Home sales - especially those in the $250,000-and-under range - picked up noticeably in 2009 after the financial meltdown in late 2008. Contributing strongly to the uptick was an $8,000 federal tax credit for first-time homebuyers. Originally scheduled to run out in late 2009, it was extended and expanded by Congress because of its popularity with homebuyers and sellers.
The program now also offers a $6,500 tax credit to homeowners who have lived in their current home for at least five years who want to sell. To qualify, homebuyers must sign a purchase agreement by April 30.

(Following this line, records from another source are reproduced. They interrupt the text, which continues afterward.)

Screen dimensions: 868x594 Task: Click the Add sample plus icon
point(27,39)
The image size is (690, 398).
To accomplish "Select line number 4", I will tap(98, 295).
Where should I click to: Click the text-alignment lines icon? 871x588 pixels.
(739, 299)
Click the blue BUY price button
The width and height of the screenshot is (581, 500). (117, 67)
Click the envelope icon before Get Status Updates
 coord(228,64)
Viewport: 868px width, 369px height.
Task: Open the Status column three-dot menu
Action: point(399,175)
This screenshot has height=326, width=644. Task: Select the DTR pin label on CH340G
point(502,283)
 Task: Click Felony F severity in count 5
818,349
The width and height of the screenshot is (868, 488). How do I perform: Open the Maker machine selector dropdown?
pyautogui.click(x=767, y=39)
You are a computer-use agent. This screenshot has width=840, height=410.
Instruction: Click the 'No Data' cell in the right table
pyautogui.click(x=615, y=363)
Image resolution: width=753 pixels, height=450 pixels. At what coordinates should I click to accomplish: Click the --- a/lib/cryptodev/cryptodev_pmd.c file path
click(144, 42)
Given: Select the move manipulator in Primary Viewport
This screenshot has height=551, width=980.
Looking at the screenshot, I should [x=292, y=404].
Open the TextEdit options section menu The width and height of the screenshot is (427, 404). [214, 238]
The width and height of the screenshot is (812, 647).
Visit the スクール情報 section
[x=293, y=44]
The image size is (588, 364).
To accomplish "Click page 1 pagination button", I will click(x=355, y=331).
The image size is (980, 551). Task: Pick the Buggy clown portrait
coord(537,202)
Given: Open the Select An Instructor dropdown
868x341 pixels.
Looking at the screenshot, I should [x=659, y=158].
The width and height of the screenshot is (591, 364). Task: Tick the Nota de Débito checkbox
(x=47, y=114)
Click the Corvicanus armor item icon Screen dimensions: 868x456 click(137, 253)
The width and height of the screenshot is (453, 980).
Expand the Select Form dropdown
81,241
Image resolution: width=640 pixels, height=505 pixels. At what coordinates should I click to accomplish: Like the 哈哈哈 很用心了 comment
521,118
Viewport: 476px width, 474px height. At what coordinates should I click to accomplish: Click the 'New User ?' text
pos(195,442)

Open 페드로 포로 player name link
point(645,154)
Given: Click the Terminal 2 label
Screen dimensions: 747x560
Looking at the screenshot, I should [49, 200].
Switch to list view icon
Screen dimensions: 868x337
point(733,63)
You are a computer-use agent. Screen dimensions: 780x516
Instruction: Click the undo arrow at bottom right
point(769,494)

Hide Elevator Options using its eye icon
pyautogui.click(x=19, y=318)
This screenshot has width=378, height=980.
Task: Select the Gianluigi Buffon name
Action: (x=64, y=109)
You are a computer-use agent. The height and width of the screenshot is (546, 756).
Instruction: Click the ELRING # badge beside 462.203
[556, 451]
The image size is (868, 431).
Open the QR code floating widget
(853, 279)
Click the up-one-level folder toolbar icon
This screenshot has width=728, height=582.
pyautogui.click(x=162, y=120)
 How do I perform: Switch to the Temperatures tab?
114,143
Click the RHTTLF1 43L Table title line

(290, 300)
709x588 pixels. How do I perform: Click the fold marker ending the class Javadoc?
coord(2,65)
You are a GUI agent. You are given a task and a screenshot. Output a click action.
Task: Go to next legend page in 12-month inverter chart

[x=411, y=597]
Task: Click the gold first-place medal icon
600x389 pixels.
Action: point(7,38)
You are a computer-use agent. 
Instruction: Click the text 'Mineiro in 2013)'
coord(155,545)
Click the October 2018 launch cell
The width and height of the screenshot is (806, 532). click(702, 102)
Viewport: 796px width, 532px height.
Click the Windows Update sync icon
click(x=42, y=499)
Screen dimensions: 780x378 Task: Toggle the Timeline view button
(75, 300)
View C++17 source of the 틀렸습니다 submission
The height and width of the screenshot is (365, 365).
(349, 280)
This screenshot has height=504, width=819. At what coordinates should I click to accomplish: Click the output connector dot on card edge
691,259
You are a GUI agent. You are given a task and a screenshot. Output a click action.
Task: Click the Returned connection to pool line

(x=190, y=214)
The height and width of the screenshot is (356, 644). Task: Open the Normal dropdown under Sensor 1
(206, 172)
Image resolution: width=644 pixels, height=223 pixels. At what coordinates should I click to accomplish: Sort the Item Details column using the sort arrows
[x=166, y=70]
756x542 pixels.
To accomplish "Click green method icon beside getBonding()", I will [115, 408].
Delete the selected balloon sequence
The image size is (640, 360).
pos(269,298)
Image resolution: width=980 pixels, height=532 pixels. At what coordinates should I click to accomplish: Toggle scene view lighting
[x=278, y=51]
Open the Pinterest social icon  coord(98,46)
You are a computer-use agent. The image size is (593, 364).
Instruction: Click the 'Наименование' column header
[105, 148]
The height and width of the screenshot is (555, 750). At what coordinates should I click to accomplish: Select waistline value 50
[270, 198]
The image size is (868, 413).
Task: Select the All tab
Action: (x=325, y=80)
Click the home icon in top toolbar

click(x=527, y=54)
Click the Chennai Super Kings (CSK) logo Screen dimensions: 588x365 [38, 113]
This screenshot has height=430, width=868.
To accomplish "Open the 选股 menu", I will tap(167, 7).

"We saw about nine months of increasing pending home sales (in 2009)," said Sarah Bennett, president of the Fort Collins Area Board of Realtors. "I think the tax credit was just a huge incentive and impetus last year."
Bennett said expanding the federal tax credit should open up new avenues of growth in residential real estate. "The move-up buyers weren't vacating to allow new homebuyers into the market," she said. "I think it's going to be favorable. The (real estate) agents are hopeful and I think there's a cautious optimism out there."
Skyrocketing numbers of home foreclosures - especially in Weld County - over the last few years have put lots of incredible deals on the market for those lucky enough to have good credit and a stable income.
While losing a home to foreclosure is a tragedy for those affected, the shake-up in the housing market has had some positive effects, Bennett noted.
"Overall, the foreclosures have given people more opportunities to get into the market and forced sellers to make sure their homes are priced appropriately," she said.
Unfortunately, more foreclosures in Northern Colorado are expected in 2010, as additional job losses and poorly made loans intersect before the economy fully recovers.
Bennett said the real estate community has been trying to help homeowners avoid foreclosure through short sales, in which homes are sold for less than what's owed on the mortgage. But she said some lenders are making that difficult.
"Now we're saddled with delays in negotiating short sales," she said. "Lenders are letting (homes) go to foreclosure instead of short sale. It's very frustrating."
But Bennett notes that, in general, the outlook for getting a home loan seems to be brighter. "Right now it's pretty much by the book," she said. "I've heard of people who should be able to get financing who can't get financing. But I think recently there's been a little more room to maneuver."
Another hopeful indicator for 2010 home sales is a continuing near-record-low mortgage rate. The average 30-year fixed mortgage rate started the year at 5.26 percent. Bennett said she expects that to rise during the first half of 2010 and perhaps hit 6 percent by June.
"We'll have to wait and see," she said. "But 6 percent is still a historically low rate."
Mortgage rates started the year with a dip that broke a streak of five weekly increases through December. On the national level, both home prices and home sales were rising as 2009 ended. But pending sales slid in November, giving rise to speculation that, without federal tax credits propping it up, the residential market is still in a very fragile recovery mode as 2010 unfolds.